## Saved entries
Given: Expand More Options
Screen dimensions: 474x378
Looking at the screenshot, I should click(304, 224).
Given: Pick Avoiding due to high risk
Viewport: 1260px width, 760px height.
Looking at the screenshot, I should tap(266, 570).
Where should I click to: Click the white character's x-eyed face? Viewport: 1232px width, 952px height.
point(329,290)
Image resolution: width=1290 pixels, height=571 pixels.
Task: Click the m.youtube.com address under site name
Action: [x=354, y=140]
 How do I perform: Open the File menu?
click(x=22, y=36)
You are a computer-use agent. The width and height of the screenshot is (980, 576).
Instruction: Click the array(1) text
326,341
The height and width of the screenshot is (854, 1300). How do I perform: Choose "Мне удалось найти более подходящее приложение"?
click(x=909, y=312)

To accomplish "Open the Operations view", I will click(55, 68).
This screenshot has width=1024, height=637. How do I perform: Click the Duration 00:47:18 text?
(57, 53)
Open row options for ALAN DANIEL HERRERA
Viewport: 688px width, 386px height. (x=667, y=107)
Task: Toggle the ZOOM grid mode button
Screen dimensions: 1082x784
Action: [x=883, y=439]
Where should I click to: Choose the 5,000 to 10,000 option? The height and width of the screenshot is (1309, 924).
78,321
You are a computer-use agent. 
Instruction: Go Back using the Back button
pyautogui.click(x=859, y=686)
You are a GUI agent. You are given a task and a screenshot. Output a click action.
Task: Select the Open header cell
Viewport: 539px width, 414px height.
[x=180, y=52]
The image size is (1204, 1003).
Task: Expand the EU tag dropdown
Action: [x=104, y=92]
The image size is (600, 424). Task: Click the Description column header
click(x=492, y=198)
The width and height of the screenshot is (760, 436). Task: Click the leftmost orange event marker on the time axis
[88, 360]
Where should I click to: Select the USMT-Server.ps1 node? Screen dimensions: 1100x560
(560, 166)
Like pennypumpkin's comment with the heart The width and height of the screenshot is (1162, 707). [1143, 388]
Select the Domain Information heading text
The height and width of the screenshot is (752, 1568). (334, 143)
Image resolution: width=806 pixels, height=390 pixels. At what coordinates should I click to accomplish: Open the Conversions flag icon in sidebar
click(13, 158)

## Problem description
List every line from the entries above in which "agent" appears.

## Worked solution
You are a computer-use agent. The width and height of the screenshot is (980, 576).
You are a computer-use agent. 
You are a GUI agent. You are given a task and a screenshot. Output a click action.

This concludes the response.